Constants (from config.json · modeling_gpt2.py):

$$d = 1600,\quad L = 48,\quad h = 25,\quad d_h = 64,\quad d_{\mathrm{ff}} = 6400$$

Input embedding + positional encoding:

$$X^0 = E[T] + P[t]$$

where $E \in \mathbb{R}^{50257 \times 1600}$ is the token embedding and $P \in \mathbb{R}^{1024 \times 1600}$ is the learned absolute positional embedding indexed by position $t$.

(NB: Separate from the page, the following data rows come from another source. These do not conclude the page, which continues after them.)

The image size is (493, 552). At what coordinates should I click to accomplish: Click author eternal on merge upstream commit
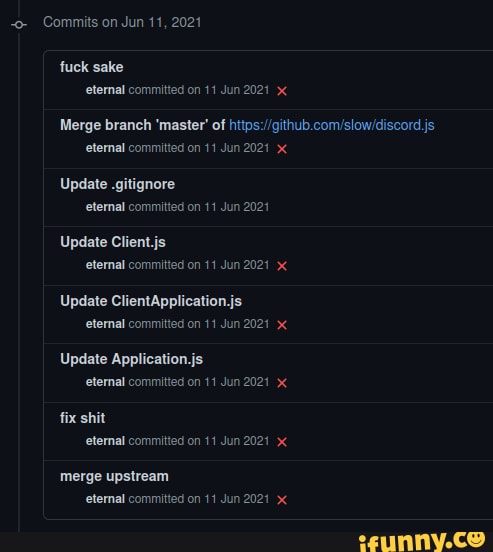[x=105, y=499]
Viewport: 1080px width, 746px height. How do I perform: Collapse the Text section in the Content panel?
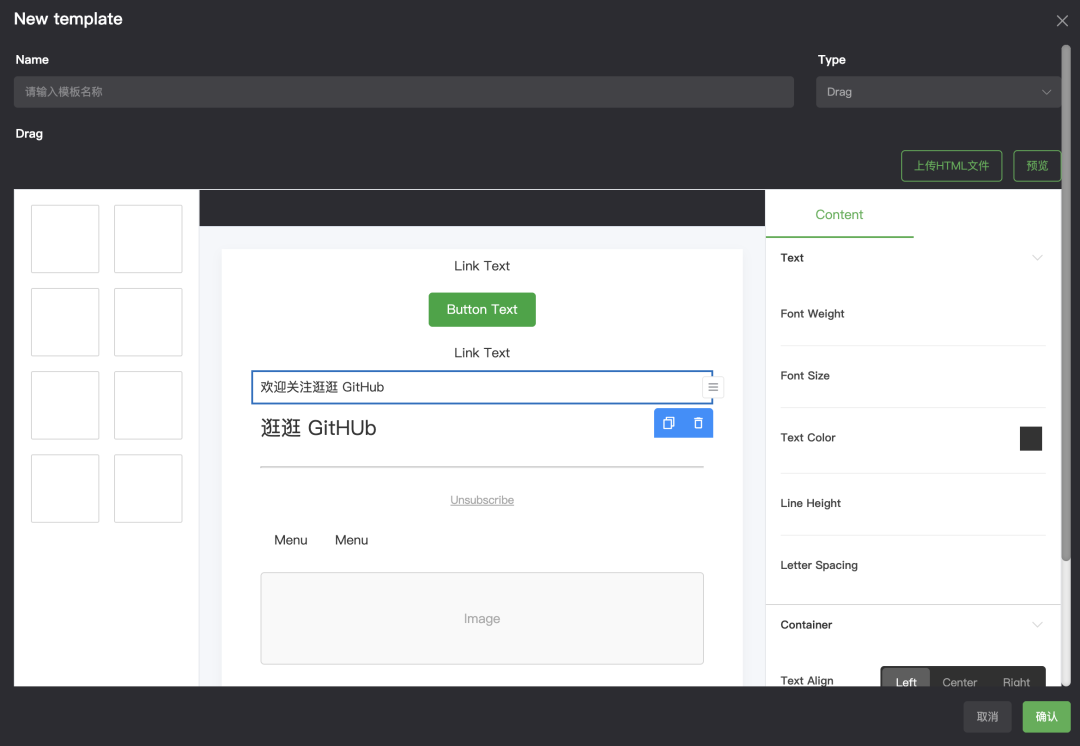pyautogui.click(x=1036, y=257)
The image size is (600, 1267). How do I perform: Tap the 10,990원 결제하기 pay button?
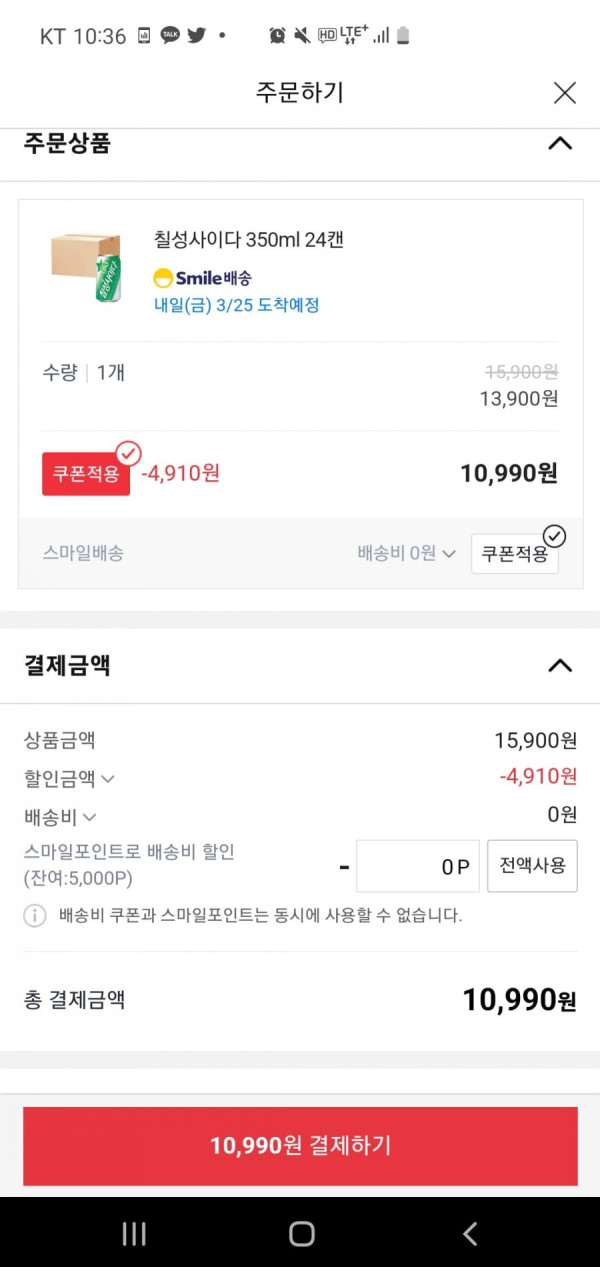pos(300,1146)
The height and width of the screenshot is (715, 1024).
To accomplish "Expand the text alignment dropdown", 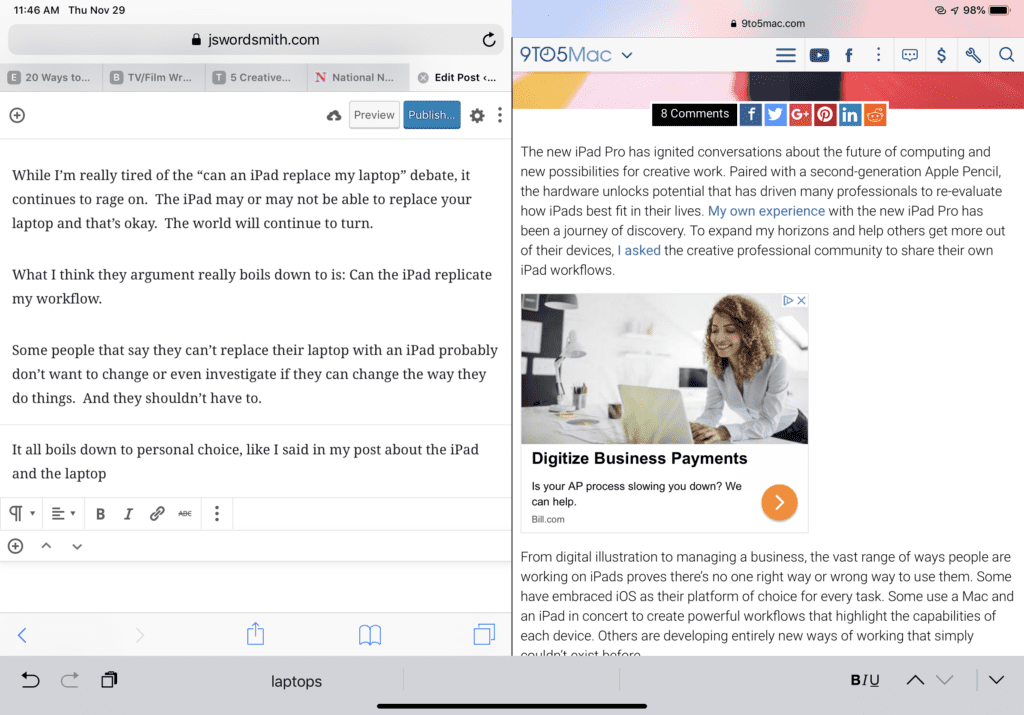I will pos(63,514).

For each layer $\ell = 0, \dots, 47$:

Pre-attention norm (LayerNorm):

$$A^\ell = \operatorname{LayerNorm}(X^\ell)$$

QKV — GPT-2 uses a single fused projection then splits:

$$[Q, K, V] = A^\ell W_{QKV}, \qquad W_{QKV} \in \mathbb{R}^{1600 \times 4800}$$ $$Q, K, V \in \mathbb{R}^{n \times 25 \times 64}$$

No RoPE, no GQA — standard MHA with 25 heads, $d_h = 64$.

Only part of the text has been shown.